The Find X function is an experimental function of word sketches currently supported only in a few corpora, e.g. British National Corpus

Find X (word sketch highlights) enriches the word sketch feature by providing additional information about the word usage. The Find X function displays information about the usage of words, e.g. whether

  • a word is rather used in the plural or the singular
  • a word usually occurs in spoken language or written language
  • a verb appears more in the present participle (-ing form) than in passive or vice versa, etc.

The Find X function can be used in the British National Corpus. Here are the words for which the word sketch highlights will be displayed, e.g.:

  • noun people is usually used in the plural
  • verb police is usually used in the present participle (the –ing form of a verb)
  • verb associate is usually used in the past participle (also called passive)
  • noun mummy is usually used in spoken language

How to use the Find X function?

Word sketch

The word sketch feature provides a one-page summary of a word’s grammatical and collocational behavior.

Find X word highlights results via Word list

Users can list all words of the particular word highlights definition via the Advanced tab of the word list feature.

Word highlights - word list

Find X word highlights in Word sketch

If the word corresponds to the definition of a word highlight and matches the criteria, this information is displayed above the standard word sketch results.

Word highlights - word sketch

How to create a definition file for word highlights?

Three types of definitions

Word highlights can be defined in three ways.

  • (Q1) In this scenario, the frequency of the pattern specified by the CQL, with the word substituted at %s in Q1, is divided by the frequency of the word.
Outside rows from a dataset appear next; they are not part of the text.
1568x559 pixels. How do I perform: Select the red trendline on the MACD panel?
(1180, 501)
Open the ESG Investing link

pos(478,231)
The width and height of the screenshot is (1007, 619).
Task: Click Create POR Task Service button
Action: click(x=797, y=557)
    freq(Q1[word]) / freq(word)

  • (Q1 and Q2) In this scenario, the frequency of the Q1 query (with the word instantiated at %s) is divided by the sum of that same frequency and the frequency of Q2 (with the word instantiated at %s).

freq(Q1[word]) / (freq(Q1[word]) + freq(Q2[word]))
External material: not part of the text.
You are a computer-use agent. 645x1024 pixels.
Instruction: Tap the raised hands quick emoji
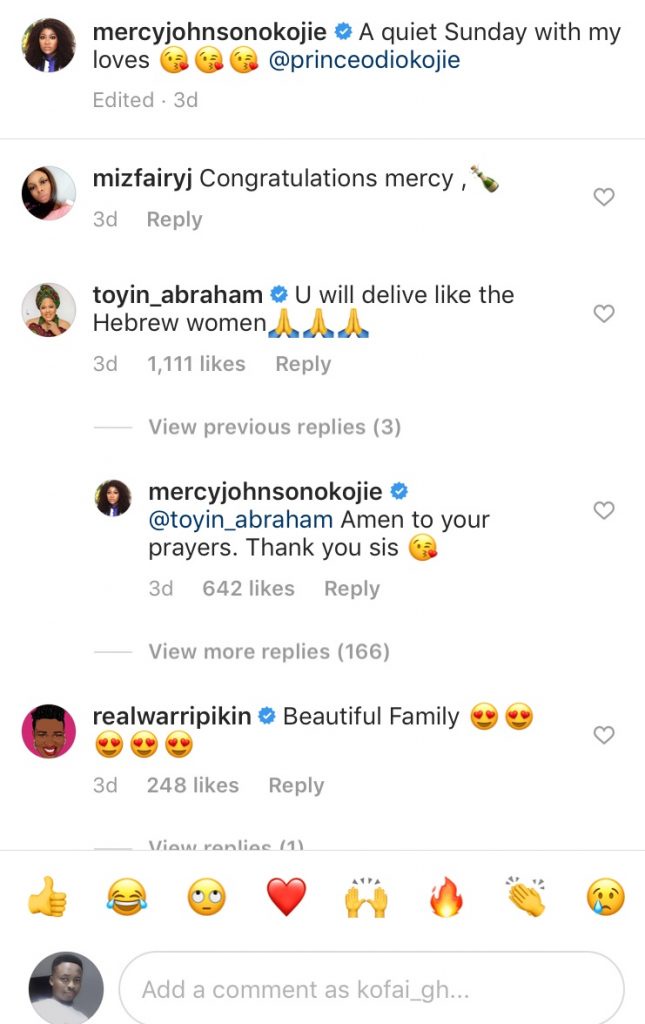click(x=366, y=896)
  • (WS) Here the frequency of the word in the word sketch grammatical relation is divided by the frequency of the word in the entire corpus.
  • freq(WS[word]) / freq(word)

Brief documentation

Q1 – CQL query (mandatory or S1 for parts of corpora)

Q2 – CQL query (optional)

S1 – part of corpus or subcorpus (mandatory or Q1 for queries)

S1 – part of corpus or subcorpus (optional)

HR – human-readable name (optional)

RE – regular expression, e.g. n$ when use lempos attribute in Q1(optional)

TH – threshold (depending on the type of definition)

CL – coloring the information, e.g. red or blue (optional)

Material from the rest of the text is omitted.